Generalanwalt G. Federico Mancini · ECLI:EU:C:1988:310

Schlußanträge des Generalanwalts

G. Federico Mancini

vom 15. Juni 1988

Herr Präsident,

meine Herren Richter!

1. Mit den drei in Rede stehenden Vorlagen ersuchen Sie das Tribunal du travail Brüssel und der belgische Hof van Cassatie um Vorabentscheidung über die Auslegung der Bestimmungen des EWG-Vertrags über die Freizügigkeit und über den freien Dienstleistungsverkehr.

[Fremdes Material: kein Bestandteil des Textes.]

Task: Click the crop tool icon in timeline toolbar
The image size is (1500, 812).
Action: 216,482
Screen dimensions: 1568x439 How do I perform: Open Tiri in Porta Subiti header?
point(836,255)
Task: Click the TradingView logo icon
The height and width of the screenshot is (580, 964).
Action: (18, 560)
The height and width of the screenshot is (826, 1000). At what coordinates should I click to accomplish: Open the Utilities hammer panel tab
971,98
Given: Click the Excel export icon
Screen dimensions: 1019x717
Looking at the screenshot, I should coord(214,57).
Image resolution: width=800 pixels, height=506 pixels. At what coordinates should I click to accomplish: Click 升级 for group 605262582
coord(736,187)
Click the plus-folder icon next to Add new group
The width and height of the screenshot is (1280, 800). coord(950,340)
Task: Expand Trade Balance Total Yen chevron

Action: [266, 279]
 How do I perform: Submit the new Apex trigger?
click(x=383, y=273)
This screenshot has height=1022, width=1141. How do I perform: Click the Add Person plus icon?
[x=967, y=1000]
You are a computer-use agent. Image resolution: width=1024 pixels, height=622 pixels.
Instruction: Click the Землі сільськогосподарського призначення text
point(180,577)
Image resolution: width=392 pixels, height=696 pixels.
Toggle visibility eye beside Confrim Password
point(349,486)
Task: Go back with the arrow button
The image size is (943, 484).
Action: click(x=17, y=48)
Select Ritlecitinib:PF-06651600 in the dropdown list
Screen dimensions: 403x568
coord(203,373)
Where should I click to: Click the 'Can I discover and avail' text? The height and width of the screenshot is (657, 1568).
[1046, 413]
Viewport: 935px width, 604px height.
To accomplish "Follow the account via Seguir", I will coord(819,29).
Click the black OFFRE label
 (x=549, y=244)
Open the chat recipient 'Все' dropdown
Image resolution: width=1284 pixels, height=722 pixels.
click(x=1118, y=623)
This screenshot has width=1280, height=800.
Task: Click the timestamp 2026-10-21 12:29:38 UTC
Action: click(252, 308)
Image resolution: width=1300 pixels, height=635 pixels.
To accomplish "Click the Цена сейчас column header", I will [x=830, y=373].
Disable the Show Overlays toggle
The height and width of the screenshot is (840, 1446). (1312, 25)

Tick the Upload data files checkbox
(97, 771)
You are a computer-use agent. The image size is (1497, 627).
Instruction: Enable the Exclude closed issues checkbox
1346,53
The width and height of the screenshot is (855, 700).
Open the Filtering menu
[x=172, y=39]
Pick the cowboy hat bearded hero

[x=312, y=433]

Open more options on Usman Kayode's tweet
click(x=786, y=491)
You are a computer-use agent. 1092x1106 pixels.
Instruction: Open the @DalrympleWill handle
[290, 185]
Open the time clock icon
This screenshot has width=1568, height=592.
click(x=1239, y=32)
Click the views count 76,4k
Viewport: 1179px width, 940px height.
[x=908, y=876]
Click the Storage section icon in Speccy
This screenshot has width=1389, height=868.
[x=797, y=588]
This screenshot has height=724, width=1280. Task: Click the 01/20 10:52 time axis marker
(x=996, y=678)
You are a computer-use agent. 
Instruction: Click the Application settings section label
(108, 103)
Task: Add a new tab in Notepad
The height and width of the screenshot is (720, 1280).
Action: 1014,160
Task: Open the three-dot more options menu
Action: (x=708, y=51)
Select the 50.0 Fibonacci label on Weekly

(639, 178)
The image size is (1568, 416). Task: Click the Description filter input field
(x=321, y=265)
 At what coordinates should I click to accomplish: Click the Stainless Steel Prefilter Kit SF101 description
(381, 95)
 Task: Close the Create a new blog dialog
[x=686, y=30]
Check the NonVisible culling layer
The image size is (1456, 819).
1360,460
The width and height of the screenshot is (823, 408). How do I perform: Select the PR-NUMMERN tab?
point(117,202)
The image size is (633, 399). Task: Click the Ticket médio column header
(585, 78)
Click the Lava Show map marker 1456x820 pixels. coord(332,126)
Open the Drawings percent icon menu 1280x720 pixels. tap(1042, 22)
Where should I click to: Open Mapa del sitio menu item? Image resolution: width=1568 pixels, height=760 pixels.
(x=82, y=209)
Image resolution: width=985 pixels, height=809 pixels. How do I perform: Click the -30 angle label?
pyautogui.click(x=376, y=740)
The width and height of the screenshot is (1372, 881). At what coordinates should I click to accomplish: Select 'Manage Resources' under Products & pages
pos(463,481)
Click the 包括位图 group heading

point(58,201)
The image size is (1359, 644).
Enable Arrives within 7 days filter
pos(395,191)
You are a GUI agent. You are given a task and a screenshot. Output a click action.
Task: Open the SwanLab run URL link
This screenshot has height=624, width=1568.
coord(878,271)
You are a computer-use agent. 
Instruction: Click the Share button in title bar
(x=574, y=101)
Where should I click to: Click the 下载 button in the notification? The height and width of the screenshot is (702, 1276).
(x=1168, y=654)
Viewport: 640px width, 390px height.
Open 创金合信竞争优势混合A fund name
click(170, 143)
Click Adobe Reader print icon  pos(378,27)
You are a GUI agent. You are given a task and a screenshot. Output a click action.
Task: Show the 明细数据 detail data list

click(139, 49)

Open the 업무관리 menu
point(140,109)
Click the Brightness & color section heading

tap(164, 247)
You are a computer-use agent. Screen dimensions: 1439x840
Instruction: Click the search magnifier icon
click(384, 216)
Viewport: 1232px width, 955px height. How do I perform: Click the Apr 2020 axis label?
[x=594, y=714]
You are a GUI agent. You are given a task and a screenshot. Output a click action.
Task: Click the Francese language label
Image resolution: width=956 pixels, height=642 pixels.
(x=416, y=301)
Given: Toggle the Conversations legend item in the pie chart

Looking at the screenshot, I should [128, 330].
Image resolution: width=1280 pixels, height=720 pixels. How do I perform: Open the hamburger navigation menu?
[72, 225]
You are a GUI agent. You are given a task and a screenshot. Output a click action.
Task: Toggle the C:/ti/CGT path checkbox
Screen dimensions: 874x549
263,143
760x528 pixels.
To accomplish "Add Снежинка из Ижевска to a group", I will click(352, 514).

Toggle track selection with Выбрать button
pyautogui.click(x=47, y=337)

Die Parteien der jeweiligen Verfahren sind zum einen das Institut national d'assurances sociales pour travailleurs indépendants (im folgenden: Inasti) und zum anderen die Herren Christopher Stanton, ein Staatsangehöriger des Vereinigten Königreichs, der Beschäftigter einer britischen Versicherungsgesellschaft ist (Rechtssache 143/87), Heinrich Wolf, ein deutscher Staatsangehöriger, der als Ingenieur bei der Gesellschaft Degussa AG, Frankfurt, angestellt ist, und Wilfried Dorchain, ein belgischer Staatsangehöriger, der in der Bundesrepublik Deutschland bei der Ford-Werke AG arbeitet (verbundene Rechtssachen 154 und 155/87).

Neben diesen hauptberuflichen Tätigkeiten übt jede dieser Personen seit einiger Zeit die Funktion eines Verwaltungsratsmitglieds einer belgischen Gesellschaft aus, und zwar der Firma L'Étoile 1905, der NV Microtherm Europe und der PVBA Almare. Da das belgische Recht Verwaltungsratsmitglieder einer Handelsgesellschaft als Selbständige ansieht, verlangt das Inasti von Stanton, Wolf und Dorchain die Zahlung der entsprechenden Rentenbeiträge. Demgegenüber vertreten die drei Verwaltungsratsmitglieder die Ansicht, sie seien nicht beitragspflichtig, und führen dafür die folgenden Argumente an: a) Sie seien als Arbeitnehmer bei dem Versorgungssystem ihres jeweiligen Beschäftigungsstaats pflichtversichert, b) nach den belgischen Rechtsvorschriften sei der Selbständige, der bereits als Arbeitnehmer Beiträge an ein nationales Versorgungssystem zahle, aus diesem Grund von der Zahlung zusätzlicher sozialer Abgaben befreit, und c) es verstoße gegen den Grundsatz der Gleichbehandlung und die Gemeinschaftsvorschriften über die Freizügigkeit der Arbeitnehmer, wie das Inasti den Einwand zu erheben, daß ihre Beiträge an Versorgungssysteme anderer Mitgliedstaaten als Belgien gezahlt würden.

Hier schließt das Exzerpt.